When you've known a band or a song for as long as you can remember, it's easy to take it for granted, to paradoxically know every note of every measure of a song by heart, and yet, to have never given it a moment's thought until something happens to jolt you out of that familiarity or force you to look at it from a different perspective.

So it is with the Doors, whose music has been part of my world since I was first aware of the world. (In fact, the band's existence, from 1965 to 1971, neatly brackets my birth during the Summer of Love, July 1967, the same year as the release of their debut album.) This past week, I had the unusual experience of driving myself to and from work every day, and the two-album best hits collection came onto the stereo at a time I could listen attentively with minimal distractions and every opportunity to sing along as loud as I liked. Combine that with the fact that, a few weeks ago, I was thinking about drums from the perspective of playing Rock Band when I listened to a few of their songs and noted a few patterns (precisely zero use of the kick drum, and lots of use of the ONE-TWO-three-four pattern, two strong and two weak beats rather than the more common one-strong-three-weak), and you end up with me stopping to consider the songs in a way that's routine for music I came to know later in my life, but rare for stuff that's "always been there".

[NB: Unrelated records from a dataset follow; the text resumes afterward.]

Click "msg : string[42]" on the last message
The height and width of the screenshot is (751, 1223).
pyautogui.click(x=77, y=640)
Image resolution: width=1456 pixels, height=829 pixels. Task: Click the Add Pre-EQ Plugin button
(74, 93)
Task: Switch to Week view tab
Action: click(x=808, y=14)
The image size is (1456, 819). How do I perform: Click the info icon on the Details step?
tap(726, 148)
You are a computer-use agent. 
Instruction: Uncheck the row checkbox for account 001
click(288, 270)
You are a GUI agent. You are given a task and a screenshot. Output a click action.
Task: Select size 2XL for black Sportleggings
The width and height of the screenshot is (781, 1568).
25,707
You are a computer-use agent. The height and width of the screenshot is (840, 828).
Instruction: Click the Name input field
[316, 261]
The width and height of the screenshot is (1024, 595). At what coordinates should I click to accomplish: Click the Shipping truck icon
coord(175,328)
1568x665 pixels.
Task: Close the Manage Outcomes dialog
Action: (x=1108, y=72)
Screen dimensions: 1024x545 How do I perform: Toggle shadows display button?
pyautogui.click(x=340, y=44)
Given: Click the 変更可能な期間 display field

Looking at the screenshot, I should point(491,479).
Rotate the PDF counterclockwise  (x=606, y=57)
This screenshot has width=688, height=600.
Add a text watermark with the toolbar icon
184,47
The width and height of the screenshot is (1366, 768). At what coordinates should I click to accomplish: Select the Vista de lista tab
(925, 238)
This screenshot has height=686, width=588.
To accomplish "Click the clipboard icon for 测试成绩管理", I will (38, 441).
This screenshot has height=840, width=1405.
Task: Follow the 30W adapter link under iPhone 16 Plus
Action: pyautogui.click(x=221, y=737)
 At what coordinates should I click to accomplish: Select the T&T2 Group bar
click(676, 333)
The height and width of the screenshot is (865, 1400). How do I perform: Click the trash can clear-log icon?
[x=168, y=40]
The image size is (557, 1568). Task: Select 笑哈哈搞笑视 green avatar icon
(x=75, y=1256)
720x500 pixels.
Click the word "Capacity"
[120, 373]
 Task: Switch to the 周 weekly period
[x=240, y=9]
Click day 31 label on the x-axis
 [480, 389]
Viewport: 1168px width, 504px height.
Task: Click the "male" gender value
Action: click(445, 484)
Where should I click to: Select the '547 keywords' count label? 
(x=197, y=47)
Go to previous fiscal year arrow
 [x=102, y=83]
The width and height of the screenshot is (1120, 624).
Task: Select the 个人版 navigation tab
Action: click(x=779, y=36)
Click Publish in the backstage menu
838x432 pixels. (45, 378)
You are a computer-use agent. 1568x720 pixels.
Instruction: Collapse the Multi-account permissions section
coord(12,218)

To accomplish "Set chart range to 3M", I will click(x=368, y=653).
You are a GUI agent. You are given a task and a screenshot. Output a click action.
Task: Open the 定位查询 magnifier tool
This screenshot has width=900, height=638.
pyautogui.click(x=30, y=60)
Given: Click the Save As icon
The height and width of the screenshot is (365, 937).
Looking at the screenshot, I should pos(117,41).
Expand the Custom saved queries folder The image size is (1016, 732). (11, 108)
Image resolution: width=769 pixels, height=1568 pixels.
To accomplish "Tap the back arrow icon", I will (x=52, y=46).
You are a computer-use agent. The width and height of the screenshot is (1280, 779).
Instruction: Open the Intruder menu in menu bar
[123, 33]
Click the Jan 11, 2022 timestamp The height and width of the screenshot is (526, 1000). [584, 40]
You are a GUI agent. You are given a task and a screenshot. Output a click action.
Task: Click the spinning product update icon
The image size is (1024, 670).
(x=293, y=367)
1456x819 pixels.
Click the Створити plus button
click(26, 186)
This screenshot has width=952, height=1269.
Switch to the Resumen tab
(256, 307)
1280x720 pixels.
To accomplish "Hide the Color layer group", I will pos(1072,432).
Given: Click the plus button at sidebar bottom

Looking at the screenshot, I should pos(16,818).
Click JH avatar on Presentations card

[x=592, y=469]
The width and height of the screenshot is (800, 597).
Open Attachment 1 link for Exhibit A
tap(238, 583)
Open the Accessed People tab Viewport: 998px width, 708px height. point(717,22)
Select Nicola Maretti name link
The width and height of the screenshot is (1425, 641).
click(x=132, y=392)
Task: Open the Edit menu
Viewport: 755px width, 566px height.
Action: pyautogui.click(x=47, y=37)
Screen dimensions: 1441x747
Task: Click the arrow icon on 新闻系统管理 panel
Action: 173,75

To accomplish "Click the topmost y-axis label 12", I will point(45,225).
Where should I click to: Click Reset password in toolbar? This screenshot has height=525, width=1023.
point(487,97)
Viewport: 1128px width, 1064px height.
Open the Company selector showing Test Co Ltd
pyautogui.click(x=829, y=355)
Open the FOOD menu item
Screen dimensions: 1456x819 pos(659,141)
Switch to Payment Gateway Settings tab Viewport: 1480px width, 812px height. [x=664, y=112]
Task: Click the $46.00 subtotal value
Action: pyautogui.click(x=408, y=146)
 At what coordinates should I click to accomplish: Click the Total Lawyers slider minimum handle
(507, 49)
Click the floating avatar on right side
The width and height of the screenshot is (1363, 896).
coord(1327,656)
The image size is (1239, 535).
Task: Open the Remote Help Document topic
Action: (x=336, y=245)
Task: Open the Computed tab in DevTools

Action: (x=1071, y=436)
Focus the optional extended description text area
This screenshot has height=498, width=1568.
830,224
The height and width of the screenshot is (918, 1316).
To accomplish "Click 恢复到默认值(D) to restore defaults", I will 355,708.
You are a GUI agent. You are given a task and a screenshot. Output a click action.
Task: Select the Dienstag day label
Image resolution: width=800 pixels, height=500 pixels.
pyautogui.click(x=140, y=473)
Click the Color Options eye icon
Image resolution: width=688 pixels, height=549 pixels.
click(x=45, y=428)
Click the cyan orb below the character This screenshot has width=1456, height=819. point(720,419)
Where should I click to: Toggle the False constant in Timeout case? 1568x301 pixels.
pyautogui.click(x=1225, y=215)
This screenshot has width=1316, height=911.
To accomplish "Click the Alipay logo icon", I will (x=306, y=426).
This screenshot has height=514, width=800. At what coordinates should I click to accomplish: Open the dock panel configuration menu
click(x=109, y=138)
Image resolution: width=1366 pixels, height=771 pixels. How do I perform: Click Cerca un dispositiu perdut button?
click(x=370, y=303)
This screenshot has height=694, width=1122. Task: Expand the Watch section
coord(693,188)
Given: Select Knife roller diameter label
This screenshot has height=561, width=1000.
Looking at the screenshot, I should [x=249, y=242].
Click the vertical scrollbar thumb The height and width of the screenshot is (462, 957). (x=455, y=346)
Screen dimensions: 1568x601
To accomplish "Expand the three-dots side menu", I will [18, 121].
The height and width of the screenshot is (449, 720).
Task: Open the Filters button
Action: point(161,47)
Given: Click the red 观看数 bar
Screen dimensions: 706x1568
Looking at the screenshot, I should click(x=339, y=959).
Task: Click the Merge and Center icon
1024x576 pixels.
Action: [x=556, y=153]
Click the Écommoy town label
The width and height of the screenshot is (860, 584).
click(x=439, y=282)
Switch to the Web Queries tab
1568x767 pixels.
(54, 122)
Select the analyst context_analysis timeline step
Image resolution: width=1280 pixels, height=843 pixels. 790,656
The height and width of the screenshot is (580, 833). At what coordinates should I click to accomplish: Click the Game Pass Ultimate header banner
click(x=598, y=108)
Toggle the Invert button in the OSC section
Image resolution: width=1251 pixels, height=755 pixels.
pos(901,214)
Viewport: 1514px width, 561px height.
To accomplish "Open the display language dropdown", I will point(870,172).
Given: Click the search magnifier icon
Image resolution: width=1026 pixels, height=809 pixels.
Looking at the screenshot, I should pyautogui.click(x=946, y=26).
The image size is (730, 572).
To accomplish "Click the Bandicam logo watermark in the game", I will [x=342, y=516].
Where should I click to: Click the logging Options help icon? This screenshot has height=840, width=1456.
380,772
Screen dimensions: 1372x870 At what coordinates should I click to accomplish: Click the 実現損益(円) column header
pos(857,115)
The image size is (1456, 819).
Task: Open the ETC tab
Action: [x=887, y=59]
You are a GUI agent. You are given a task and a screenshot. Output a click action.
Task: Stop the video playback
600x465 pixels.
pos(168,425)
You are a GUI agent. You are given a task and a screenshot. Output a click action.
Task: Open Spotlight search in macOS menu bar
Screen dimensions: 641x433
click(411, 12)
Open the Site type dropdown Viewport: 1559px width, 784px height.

And the one striking thing that occurred to me is, there are no doubt people who love the Doors, and even a few specific songs, but who would say that they don't like jazz, and those people are insane. To say that the Doors have jazz influences is almost redundant: almost all popular music has at least some jazz influences, and it's no stop-the-presses moment to suggest that the Doors has more than many. And that's especially noticeable in John Densmore's drumming, and to a lesser extent in Ray Manzarek's keyboard playing; the guitar and vocals are both bringing more of other sensibilities to the music.

But the jazz influence is really pronounced compared to a lot of other bands about whom one speaks of a jazz influence. I was particularly struck by the song Riders on the Storm, one of my three favorite Doors songs ever (the others being Crystal Ship and Spanish Caravan). It occurred to me that if you found someone who had never heard Riders on the Storm and played a fairly faithful cover but with a less recognizable voice, and asked them what genre it was from, they are at least as likely to say jazz as rock. It's really more of a jazz song than a rock song, and most of what suggests rock is Jim Morrison's delivery, not anything about the instruments, melodies, composition, or rhythms.

Most likely, anyone who reads this (and doesn't outright disagree with me) will probably be thinking "well, duh, that's obvious," and that's really the point, it is obvious. But I bet we all have things that we've known from our early childhood about which there are obvious things we never noticed. And no matter how many times I realize that (and I've posted about it a few times before on this very blog), I still never quite find myself sitting down and going back over the first ten years of my life to give everything the critical appraisal it would have gotten had I first encountered it at the age of 13 or later. And neither does anyone else.